Your response should be an exact transcription of the data, images excluded.

:: Exercise material ::
^^^^^^^^

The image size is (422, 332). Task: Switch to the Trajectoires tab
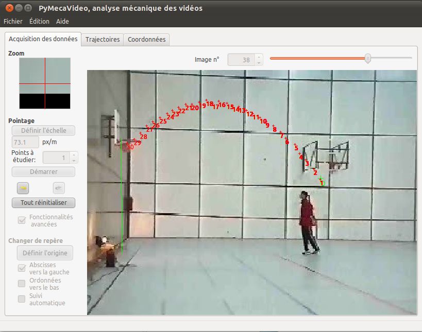coord(103,40)
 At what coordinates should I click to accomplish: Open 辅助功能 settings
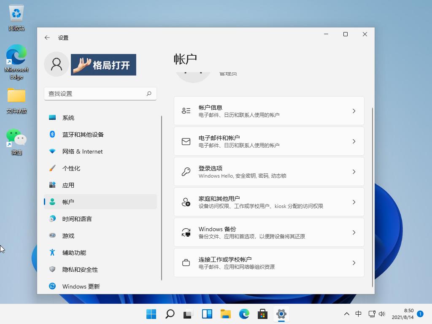[75, 253]
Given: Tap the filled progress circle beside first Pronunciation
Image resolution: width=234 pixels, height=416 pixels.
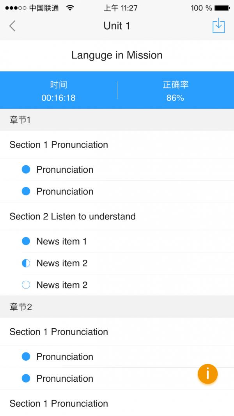Looking at the screenshot, I should [26, 169].
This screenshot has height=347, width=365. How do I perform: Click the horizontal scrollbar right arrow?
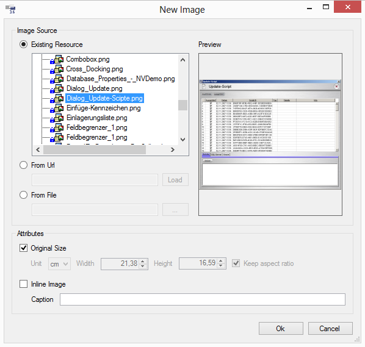(x=173, y=150)
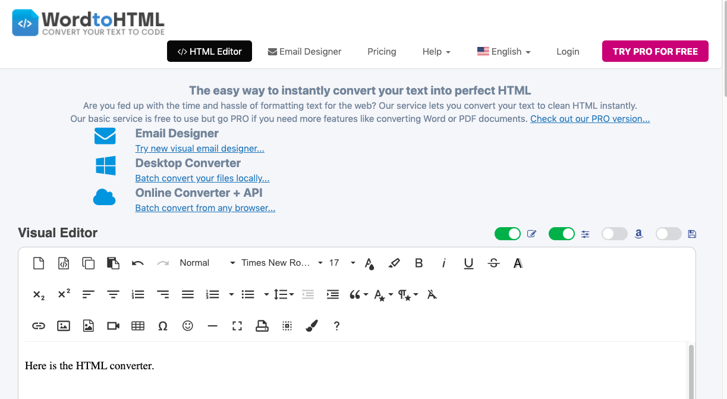Click the Insert Link icon

pyautogui.click(x=39, y=326)
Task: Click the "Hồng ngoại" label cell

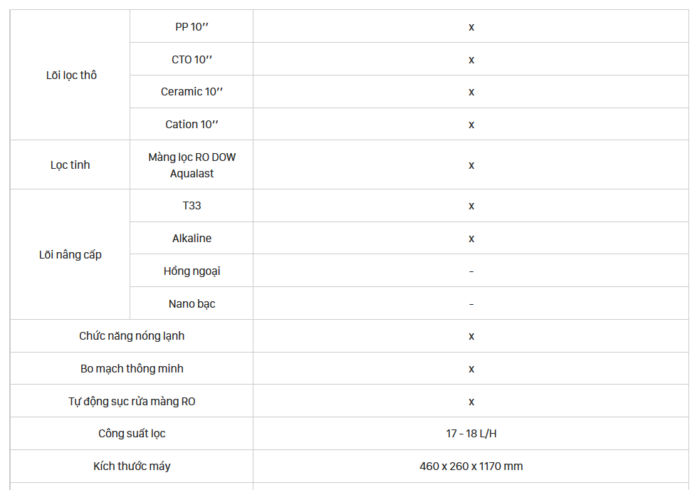Action: click(192, 271)
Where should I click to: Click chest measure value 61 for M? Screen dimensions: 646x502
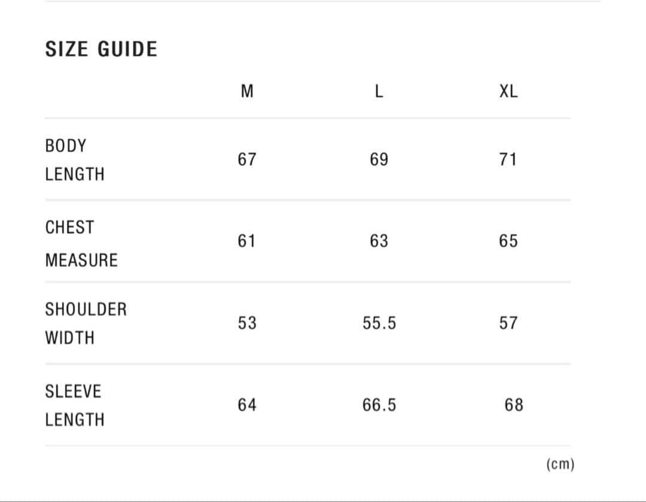click(246, 241)
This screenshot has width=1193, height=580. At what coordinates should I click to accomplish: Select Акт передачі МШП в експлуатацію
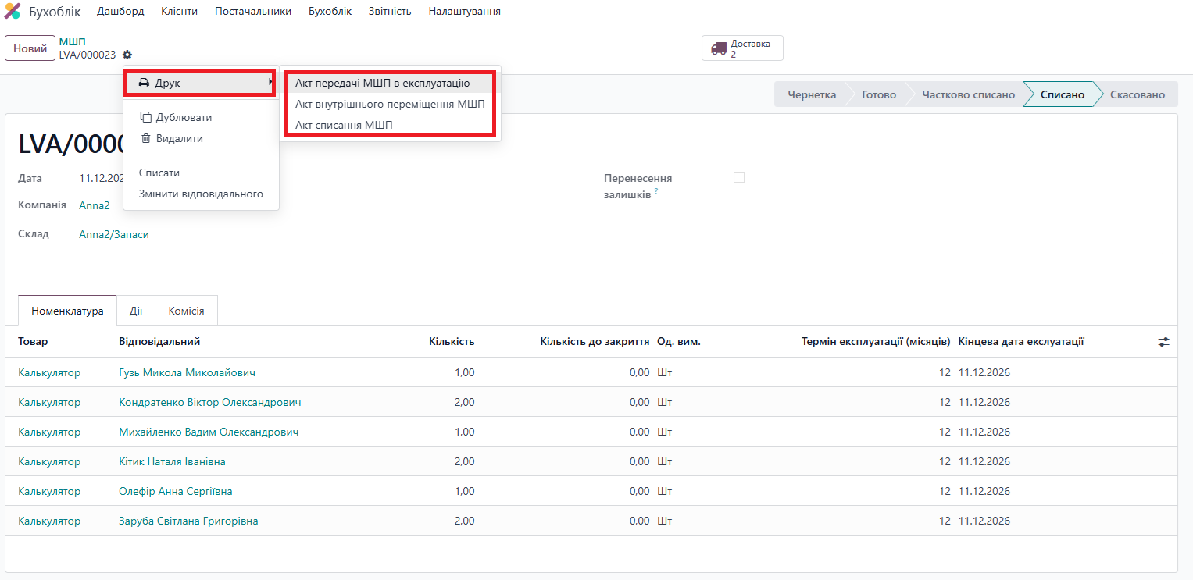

^^^^^^^^

:: Solution for this exercise ::
The image size is (422, 332). Task: Switch to the Trajectoires tab
coord(103,40)
 At what coordinates should I click to accomplish: Open 辅助功能 settings
[75, 253]
Given: Tap the filled progress circle beside first Pronunciation
Image resolution: width=234 pixels, height=416 pixels.
Looking at the screenshot, I should [26, 169].
This screenshot has height=347, width=365. How do I perform: Click the horizontal scrollbar right arrow?
(x=173, y=150)
Click the Insert Link icon

pyautogui.click(x=39, y=326)
Task: Click the "Hồng ngoại" label cell

Action: click(192, 271)
Where should I click to: Click chest measure value 61 for M? Screen dimensions: 646x502
click(246, 241)
This screenshot has width=1193, height=580. At what coordinates should I click to accomplish: Select Акт передачі МШП в експлуатацію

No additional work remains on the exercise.